Emma y Abi Moore son dos madres gemelas británicas de 38 años que en 2008 crearon PinkStinks (El rosa huele mal), una campaña para que disminuya el color rosa que impera en la oferta infantil para niñas. El problema, dicen, es que la omnipresencia del color rosa limita sus aspiraciones, además de que ellas no siempre quieren ser princesas.

‘Hay como una señal cultural que dice: esto es para niñas, esto es lo que es ser una niña; ese es el mensaje que consideramos realmente perjudicial’, dice Emma Moore, que tiene dos hijas de tres y siete años”, informa el diario digital El Mercurio, de Chile. Desde hace 15 años el rosa invade todos los ámbitos de la vida de las niñas, prácticamente desde la cuna.

Campaña para desafiar la cultura del rosado, basada en la belleza por encima de la inteligencia.

Campaña para desafiar la cultura del rosado, basada en la belleza por encima de la inteligencia.

La campaña ha generado polémica en el Reino Unido, donde un periódico calificó a las hermanas Moore de “feministas severas y sin sentido del humor”.  Emma se defiende: “Lo único que quiero es que mis hijas crezcan contentas con ellas mismas, pero también ambiciosas para ellas mismas, no obsesionadas sobre cómo les queda lo que llevan puesto y con la idea de que la única manera de ser feliz es ser rica y estar casada con un futbolista”.

Presencia del color rosa

Emma y Abi denuncian el marketing dirigido a los niños. Según ellas, la obsesión por el rosa abarca desde la moda a la televisión o Internet, pasando por los juguetes.

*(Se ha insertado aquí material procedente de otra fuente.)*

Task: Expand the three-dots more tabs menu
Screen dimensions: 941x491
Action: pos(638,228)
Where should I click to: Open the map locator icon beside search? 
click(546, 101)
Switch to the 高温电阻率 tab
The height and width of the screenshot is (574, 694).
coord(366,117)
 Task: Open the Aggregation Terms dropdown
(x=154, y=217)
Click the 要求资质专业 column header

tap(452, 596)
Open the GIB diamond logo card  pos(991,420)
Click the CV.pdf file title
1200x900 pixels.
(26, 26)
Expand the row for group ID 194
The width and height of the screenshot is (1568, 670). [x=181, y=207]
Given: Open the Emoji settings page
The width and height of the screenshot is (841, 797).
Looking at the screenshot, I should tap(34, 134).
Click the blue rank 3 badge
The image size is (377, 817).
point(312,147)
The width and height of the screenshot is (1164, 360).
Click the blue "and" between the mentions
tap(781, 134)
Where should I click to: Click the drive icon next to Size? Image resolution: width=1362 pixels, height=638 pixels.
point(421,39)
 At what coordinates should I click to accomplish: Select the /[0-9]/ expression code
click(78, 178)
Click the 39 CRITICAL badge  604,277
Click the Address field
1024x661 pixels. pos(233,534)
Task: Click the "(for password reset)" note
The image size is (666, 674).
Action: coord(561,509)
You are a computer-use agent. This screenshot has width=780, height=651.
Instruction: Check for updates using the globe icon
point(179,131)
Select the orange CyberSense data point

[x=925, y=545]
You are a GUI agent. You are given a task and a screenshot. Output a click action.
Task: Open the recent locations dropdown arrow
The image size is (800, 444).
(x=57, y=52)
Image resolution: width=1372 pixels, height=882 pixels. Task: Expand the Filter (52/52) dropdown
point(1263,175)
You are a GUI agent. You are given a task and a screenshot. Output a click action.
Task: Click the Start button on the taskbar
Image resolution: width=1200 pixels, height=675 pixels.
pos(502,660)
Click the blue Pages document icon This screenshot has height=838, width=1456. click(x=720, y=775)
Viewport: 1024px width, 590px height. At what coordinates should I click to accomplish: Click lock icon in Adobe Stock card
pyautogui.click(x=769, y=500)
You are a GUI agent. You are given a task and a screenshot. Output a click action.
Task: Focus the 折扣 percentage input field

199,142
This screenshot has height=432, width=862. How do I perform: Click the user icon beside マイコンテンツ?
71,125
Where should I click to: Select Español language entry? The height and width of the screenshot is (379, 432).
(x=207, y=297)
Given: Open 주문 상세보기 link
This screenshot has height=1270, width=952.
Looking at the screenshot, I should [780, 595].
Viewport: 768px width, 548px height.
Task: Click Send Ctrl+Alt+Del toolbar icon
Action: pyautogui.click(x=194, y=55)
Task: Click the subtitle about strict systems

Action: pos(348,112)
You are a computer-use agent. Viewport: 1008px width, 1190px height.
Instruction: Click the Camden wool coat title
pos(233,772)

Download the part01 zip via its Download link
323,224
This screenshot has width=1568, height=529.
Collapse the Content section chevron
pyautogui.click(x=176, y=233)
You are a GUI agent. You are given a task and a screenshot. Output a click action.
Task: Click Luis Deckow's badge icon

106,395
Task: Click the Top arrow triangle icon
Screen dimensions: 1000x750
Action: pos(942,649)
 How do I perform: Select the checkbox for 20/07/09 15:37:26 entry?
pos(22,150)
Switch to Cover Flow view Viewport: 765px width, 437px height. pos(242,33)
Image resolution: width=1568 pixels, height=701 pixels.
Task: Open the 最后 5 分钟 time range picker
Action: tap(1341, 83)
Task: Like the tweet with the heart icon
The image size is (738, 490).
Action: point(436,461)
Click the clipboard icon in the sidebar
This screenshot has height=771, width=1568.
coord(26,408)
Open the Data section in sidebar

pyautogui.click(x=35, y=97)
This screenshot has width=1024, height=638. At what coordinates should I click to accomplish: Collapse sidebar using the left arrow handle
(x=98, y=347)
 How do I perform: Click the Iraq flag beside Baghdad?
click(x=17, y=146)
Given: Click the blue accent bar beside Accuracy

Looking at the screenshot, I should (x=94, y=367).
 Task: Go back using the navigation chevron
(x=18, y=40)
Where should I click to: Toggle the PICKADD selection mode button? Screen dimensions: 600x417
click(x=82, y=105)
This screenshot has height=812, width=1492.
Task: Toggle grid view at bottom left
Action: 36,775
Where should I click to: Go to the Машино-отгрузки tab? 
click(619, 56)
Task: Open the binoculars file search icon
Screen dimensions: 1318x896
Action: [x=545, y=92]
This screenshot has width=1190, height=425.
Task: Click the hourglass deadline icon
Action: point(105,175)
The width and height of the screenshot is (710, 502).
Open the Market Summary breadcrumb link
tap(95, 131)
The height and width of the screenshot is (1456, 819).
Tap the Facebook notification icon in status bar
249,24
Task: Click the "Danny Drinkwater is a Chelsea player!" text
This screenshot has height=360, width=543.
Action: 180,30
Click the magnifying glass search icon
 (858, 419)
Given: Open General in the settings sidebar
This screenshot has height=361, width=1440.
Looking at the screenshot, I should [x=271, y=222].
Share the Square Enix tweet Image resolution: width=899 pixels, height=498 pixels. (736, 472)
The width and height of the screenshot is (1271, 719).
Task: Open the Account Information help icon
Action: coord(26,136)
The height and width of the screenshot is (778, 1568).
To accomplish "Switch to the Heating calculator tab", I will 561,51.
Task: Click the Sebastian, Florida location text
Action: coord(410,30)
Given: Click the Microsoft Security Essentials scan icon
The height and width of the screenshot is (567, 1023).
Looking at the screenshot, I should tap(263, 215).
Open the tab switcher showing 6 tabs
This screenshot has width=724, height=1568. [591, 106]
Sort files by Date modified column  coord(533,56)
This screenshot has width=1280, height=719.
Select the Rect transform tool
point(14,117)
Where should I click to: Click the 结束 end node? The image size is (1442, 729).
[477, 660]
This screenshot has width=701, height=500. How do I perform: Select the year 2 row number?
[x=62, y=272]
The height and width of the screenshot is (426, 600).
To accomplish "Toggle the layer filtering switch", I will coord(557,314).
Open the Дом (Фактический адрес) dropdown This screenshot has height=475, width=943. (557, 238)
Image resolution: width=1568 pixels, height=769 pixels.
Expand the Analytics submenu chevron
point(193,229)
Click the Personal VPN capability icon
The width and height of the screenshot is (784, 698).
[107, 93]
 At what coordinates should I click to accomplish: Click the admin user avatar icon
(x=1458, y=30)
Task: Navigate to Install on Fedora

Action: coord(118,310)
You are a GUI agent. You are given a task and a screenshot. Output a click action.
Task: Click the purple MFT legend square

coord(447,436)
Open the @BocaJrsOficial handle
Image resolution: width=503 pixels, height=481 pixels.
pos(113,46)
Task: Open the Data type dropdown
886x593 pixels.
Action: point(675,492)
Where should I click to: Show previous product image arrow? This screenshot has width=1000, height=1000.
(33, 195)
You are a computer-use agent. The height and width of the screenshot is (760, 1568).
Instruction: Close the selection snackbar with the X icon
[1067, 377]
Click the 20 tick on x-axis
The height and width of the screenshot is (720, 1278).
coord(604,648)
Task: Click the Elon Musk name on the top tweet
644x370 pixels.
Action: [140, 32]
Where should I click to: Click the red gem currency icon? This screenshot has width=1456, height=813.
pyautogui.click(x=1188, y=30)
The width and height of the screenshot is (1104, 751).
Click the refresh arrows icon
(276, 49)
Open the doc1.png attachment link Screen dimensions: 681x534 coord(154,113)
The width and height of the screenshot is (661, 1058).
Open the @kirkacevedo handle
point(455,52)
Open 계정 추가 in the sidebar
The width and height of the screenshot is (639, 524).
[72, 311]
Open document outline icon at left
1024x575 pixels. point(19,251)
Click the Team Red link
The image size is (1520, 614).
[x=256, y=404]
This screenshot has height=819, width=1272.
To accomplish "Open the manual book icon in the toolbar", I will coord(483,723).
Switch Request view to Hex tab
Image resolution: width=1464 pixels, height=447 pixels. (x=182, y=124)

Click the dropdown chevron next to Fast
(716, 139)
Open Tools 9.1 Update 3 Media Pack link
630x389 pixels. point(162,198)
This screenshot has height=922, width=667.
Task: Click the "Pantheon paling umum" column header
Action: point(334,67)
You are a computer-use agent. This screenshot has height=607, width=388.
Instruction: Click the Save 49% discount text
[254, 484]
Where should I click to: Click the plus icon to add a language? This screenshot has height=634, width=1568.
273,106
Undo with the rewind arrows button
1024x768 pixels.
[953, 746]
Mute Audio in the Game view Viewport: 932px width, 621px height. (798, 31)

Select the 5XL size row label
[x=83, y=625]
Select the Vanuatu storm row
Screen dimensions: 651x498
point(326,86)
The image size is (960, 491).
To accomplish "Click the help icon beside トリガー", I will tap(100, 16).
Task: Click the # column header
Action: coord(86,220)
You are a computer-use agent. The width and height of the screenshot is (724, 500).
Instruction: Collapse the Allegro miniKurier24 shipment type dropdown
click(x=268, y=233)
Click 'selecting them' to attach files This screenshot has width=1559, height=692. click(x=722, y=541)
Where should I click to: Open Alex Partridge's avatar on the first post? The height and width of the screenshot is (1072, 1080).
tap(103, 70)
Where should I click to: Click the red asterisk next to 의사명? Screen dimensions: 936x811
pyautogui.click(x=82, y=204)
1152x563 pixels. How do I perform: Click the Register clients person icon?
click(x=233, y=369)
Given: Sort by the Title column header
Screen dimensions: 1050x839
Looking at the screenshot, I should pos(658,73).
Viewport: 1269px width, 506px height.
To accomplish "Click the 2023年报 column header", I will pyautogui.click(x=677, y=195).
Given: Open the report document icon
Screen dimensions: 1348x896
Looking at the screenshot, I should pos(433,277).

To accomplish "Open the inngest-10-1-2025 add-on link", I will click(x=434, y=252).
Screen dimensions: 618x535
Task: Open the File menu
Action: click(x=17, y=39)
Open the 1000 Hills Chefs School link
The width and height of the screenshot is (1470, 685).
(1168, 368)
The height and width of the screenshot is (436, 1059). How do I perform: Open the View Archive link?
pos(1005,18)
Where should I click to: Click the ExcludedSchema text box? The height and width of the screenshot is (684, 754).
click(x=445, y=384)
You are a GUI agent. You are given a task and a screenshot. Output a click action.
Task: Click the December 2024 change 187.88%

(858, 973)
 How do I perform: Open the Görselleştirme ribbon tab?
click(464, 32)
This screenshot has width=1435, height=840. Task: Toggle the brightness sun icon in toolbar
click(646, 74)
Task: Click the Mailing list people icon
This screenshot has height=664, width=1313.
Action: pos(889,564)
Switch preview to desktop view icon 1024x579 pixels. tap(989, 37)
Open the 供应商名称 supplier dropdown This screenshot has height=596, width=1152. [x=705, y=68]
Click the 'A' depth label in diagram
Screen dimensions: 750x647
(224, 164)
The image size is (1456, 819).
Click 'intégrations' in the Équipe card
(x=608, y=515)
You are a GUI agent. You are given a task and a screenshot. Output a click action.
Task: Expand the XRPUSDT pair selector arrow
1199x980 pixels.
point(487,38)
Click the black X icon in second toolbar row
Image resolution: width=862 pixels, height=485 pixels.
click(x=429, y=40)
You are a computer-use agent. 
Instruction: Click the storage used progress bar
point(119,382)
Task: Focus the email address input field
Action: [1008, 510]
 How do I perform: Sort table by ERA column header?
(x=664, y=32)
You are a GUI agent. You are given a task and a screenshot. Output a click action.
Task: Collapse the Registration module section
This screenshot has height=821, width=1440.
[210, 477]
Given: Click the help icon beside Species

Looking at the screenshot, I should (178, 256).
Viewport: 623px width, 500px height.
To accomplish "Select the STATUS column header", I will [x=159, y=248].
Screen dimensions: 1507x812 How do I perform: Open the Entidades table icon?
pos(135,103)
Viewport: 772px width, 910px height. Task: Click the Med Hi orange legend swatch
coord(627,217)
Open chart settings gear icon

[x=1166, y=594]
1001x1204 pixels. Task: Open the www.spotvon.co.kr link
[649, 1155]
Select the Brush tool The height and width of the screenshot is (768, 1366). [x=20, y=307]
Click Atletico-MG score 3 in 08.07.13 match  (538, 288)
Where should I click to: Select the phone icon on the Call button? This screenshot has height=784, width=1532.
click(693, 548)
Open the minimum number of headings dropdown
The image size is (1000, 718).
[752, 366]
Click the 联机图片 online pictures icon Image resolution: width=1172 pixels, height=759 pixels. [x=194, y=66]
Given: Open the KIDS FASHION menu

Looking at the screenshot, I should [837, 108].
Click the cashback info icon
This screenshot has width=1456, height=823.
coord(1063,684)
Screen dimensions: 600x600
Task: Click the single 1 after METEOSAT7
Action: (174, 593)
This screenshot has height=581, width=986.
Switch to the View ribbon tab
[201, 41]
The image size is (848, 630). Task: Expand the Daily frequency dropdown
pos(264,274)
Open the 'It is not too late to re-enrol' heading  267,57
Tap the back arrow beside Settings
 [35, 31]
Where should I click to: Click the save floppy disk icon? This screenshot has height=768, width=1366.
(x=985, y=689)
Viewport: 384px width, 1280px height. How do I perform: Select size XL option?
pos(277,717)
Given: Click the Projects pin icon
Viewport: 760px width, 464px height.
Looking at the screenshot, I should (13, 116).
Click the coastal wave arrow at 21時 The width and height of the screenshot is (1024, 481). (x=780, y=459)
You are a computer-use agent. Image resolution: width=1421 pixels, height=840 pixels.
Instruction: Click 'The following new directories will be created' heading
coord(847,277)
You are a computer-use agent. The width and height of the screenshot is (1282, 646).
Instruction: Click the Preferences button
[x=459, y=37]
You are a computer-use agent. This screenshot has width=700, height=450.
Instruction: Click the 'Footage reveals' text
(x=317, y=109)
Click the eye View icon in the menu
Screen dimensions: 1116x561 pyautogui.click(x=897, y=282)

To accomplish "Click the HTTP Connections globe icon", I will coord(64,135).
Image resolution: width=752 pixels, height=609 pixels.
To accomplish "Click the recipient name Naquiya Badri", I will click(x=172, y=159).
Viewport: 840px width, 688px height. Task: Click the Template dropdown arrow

“Basta con entrar en cualquier juguetería para darse cuenta de la monocromía que reina en las secciones para niñas. El rosado no es sólo el color de las muñecas y los disfraces de princesa, sino también de bicicletas, teléfonos, guitarras e incluso juegos hasta hace poco unisex”, declaran.

Mi experiencia personal

De niña crecí con distintos colores de la naturaleza (verdes, oscuros, grises, azul cielo, arco iris) y entre pétalos multicolores de pequeñas plantas silvestres. Nuestra ropa era oscura, nuestras casas eran oscuras, como en la misma Edad Media. De joven, igual oscuridad, pero con algunos tonos más alegres. Nadie me influyó en ningún color.

Hoy el rosa es uno de mis colores favoritos, lo adoro. El fucsia me enloquece. Para vestir, uso prendas de todas las tonalidades, pero el color de mi intimidad, de mis sentimientos, de mis fantasías, es un rosa subido de tono. Y en esta web aparece muy a menudo.

Flor Fucsia.

Flor Fucsia.

Cuestionar el rosa

Considero correcto que alguien, como las hermanas Moore, se cuestione la avalancha del rosa, pero habrá algo más que marketing cuando las niñas se lanzan a comprar esos productos. ¿Será que el resto de colores tienen escasa salida en el mercado infantil?

Si se da a elegir entre una pelota y un camión y entre una muñeca y una cocinita, los niños suelen escoger pelota-camión y las niñas muñeca-cocinita. Libre elección.

Me preocupa más cuando un niño varón, de tres añitos, ya demuestra unos sólidos perjuicios: “rosa no, que es el color de las niñas”. ¿Está asqueado por el abuso que se hace de ese color? ¿Es su modo de distinguirse de las niñas, una etapa que suele superarse al llegar a la pubertad y empezar a interesarse por lo femenino? ¿O ya ha aprendido que lo de “niñas” suena a “inferior”, “de poco aprecio”, “reírse de las niñas hace más hombre”?

¿Y tú, madre soltera y padre soltero, lector y lectora en general, qué opinas?